August 12, 2002

8/12/02 Hacinas

My first day at Spanish school

Morning came way too soon. Nati and I drove into the city, and while she went to work at city hall as a secretary, I went to Amparo's apartment for my first Spanish lesson.

I am her second American student, and her fourth student since she opened the school. For now, she is the only teacher and classes are held in her living room. But she has hopes for adding more instructors and more classroom space. After three hours, my lips are very tired because we worked mostly on pronunciation. Amparo said that the Spanish think English is an easy language to learn but they have most of their problems with pronunciation. I am trying to make sounds and use my mouth in ways it hasn't had to do. Very hard work.

Amparo tells me to give it a chance and I will be speaking Spanish, instead of just translating the words in my head, in two or three weeks. I told her my skull is pretty thich and the brain small, so it might take four or five weeks.
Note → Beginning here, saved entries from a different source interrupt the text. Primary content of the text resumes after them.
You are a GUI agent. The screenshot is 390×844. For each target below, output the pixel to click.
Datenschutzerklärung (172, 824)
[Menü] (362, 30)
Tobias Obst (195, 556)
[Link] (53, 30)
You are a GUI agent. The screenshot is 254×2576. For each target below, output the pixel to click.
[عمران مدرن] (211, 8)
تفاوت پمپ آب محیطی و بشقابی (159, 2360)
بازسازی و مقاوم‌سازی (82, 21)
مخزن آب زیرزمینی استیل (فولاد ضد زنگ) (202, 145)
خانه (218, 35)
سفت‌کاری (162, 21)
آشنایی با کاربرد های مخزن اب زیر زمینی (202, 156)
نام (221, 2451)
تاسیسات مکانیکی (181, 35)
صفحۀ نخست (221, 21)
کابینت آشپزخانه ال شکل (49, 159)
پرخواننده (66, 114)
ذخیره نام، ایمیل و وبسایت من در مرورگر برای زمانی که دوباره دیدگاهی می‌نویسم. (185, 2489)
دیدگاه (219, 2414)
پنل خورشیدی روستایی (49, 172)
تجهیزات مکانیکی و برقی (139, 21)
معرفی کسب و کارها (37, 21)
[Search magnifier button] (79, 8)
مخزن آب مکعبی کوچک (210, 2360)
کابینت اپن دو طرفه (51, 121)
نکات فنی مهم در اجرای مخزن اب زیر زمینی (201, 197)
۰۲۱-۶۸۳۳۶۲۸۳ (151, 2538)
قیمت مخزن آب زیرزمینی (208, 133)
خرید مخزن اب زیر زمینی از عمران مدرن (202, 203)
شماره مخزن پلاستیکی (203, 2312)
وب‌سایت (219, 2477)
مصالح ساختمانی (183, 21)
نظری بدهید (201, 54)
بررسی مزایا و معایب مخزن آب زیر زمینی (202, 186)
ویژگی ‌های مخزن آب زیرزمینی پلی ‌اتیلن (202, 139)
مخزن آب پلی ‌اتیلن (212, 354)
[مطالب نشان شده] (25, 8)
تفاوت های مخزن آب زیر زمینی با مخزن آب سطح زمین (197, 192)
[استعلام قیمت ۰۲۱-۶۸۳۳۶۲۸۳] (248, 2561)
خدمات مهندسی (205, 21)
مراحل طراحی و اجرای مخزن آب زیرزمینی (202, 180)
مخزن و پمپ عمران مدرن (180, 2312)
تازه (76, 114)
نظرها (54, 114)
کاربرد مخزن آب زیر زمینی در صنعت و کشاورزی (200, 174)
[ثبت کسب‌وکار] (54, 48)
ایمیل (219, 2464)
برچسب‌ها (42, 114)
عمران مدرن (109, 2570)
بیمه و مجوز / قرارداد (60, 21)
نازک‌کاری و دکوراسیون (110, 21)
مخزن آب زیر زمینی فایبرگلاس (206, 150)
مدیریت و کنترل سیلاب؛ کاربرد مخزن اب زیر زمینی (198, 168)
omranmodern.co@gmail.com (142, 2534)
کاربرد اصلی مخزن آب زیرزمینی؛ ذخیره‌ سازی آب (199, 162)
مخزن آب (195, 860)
After class, Agnes and I went for a walk to nearby village. And because I had left my hat at home, my face and head are quite sunburned. The Spanish all take evening walks, called a paseo. I was sad to learn that Agnes is at the end of her two weeks here and is driving back to Germany to attend the University. On our walk, we used my little Spanish and her little English to talk about our families and life at home.

By the time we got back, Amparo had specially prepared a rice dish common in Valencia where she grew up. Later we talked about my contradiction of being a finicky eater. I told her that I was trying everything put on my plate, tasting everything at least once. She didn't believe I was that finicky at home because I cleaned off my plate. But then she said I could never be a finicky eater after I told her about drinking fresh goat's blood on my summer in Kenya.

Again, because of the upcoming festival, the second of three nights of storytelling was going on tonight. This story storyteller loved to involve the audience and it wasn't long before she decided to involve me. Amparo and Santi quickly told her I didn't understand her because I didn't speak Spanish. So, she began to speak English at certain parts of the story, always directing those words specifically at me, much to the audiences delight. I knew she was getting some laughs at my expense but I didn't mind. José said "Now everyone in town knows the American, Jim!"

My hosts are letting me turn in early. I sit here at midnight writing this. One reason I came at this specific time was to be here in Salas for their local festival. José and Nati are joining a peña, a sort of social association of which many peñas make up a large part of the festival. And they have invited me to join. This is not common, so it's a great opportunity to see part of the Spanish culture few foriegners get to see.